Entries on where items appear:
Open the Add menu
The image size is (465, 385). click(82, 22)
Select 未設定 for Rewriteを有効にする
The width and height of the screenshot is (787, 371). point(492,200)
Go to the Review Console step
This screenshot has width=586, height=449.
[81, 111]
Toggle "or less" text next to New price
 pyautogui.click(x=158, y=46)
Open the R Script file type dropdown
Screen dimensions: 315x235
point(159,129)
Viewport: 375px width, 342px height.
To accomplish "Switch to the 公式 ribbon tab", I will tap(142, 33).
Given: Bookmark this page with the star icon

- [Directive] Duplicate every item above verbatim, line for line.

- [Solution below]
Open the Add menu
The image size is (465, 385). click(82, 22)
Select 未設定 for Rewriteを有効にする
The width and height of the screenshot is (787, 371). point(492,200)
Go to the Review Console step
This screenshot has width=586, height=449.
[81, 111]
Toggle "or less" text next to New price
 pyautogui.click(x=158, y=46)
Open the R Script file type dropdown
Screen dimensions: 315x235
point(159,129)
Viewport: 375px width, 342px height.
To accomplish "Switch to the 公式 ribbon tab", I will tap(142, 33).
Given: Bookmark this page with the star icon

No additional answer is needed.